■ **What you are asked to do**: Show each line below that contains the word "height".

(Some lines)
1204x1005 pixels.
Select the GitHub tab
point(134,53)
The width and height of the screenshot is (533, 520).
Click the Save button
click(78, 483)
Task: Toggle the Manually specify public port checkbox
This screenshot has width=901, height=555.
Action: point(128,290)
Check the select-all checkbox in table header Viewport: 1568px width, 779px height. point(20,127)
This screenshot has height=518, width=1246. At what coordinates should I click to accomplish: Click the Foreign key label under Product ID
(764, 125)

■ **Full response**:
The width and height of the screenshot is (533, 520).
This screenshot has width=901, height=555.
Check the select-all checkbox in table header Viewport: 1568px width, 779px height. point(20,127)
This screenshot has height=518, width=1246. At what coordinates should I click to accomplish: Click the Foreign key label under Product ID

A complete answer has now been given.